Four simple words, "Treat people with kindness," were printed on T-shirts and other merchandise at the Harry Styles concert on Tuesday at the new Toyota Music Factory in Irving. The global pop star and former One Direction member toured through Texas in support of his first solo record after the boy band went on hiatus in late 2015.
The words carried more weight in a live setting, less than two weeks since the mass shooting during a Las Vegas music festival.
They aren't just part of Styles' promotional materials. His hit single, "Sign of the Times," is a piano ballad about the state of the world today, from the perspective of a dying mother talking to her newborn baby. It's a somber story coming from one of the biggest teen heartthrobs in history. Better yet, that lead track, which resembles the artistry and composition of a David Bowie song, has maintained a connection to his young, mostly-female fan base.
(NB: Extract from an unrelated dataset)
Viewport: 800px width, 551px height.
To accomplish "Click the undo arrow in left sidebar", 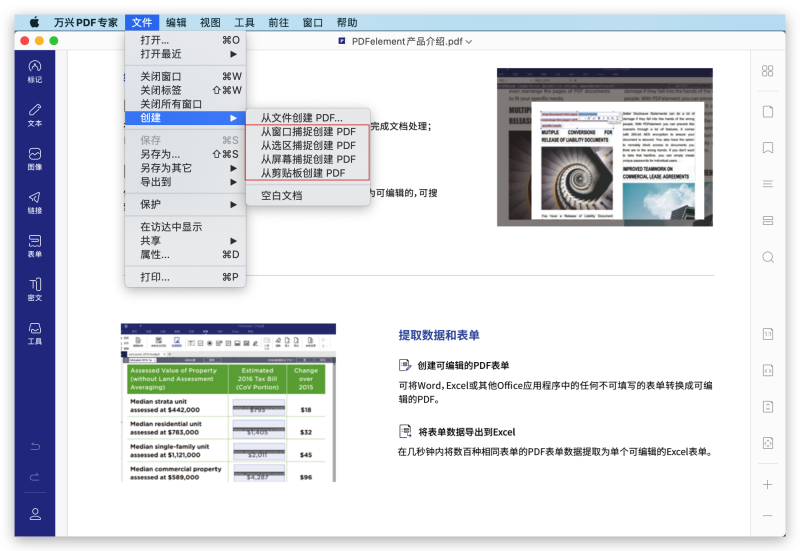I will point(35,446).
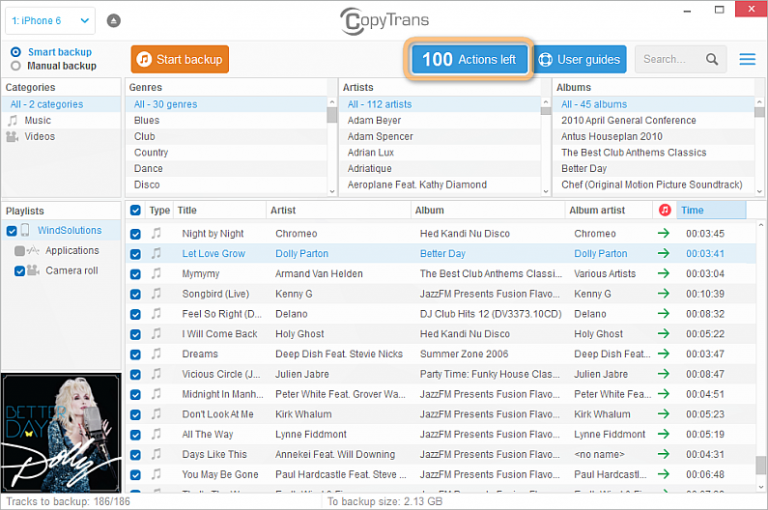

Oh yes, the fans: Their high-pitched squeals bounced off the concrete walls of the pavilion throughout the concert, hitting a new high when Styles performed his own rock versions of the two biggest One Direction songs: "Story of My Life" and "What Makes You Beautiful." Strong and confident, both songs made it clear Styles never needed a couple of guys singing harmony on either side of him. Thankfully, though, he didn't dwell on his massively successful past, instead opting to just sample the 1D catalog that helped him get to where he is today.
Styles grinned from ear to ear throughout his hour-plus set as he bounded across the stage and danced gleefully in patterned bellbottoms and a flowy shirt. His solo material is a far cry from the youthful, swooning pop ballads of his past. Most of his songs have a folk or rootsy feel reminiscent of the '70s, and his lyrics give the introspective artist a chance to show what's inside his head.
Proving he has more than one trick up his (billowy) sleeve, Styles channeled his melancholy persona in "Two Ghosts," an acoustic tune that resembles the same low, muted vocals of Ryan Adams.
Styles did offer some goofy interims that seemed to go on too long -- a sign that he focuses more on his set list than perfecting his onstage banter -- but those awkward moments revealed his imperfections. Though he's been in front of an audience all of his adult life, Styles is still coming into his own.
Just when audiences were quieting, Styles launched into "Kiwi," a cheeky, speaker-blaring stunner bursting with energy. Admitting this was his favorite song to perform, he strutted across the stage, wailing the rowdy lyrics with a sly smile. Styles' charisma, chameleon-like presence and delivery sold each song on Tuesday night.
Whether his spotlight will last longer than one solo album is something fans will have to decide, but if his closing performance of "Sign of the Times" has anything to do with it, this is the start of an adventure for the talented and former 1D fan favorite.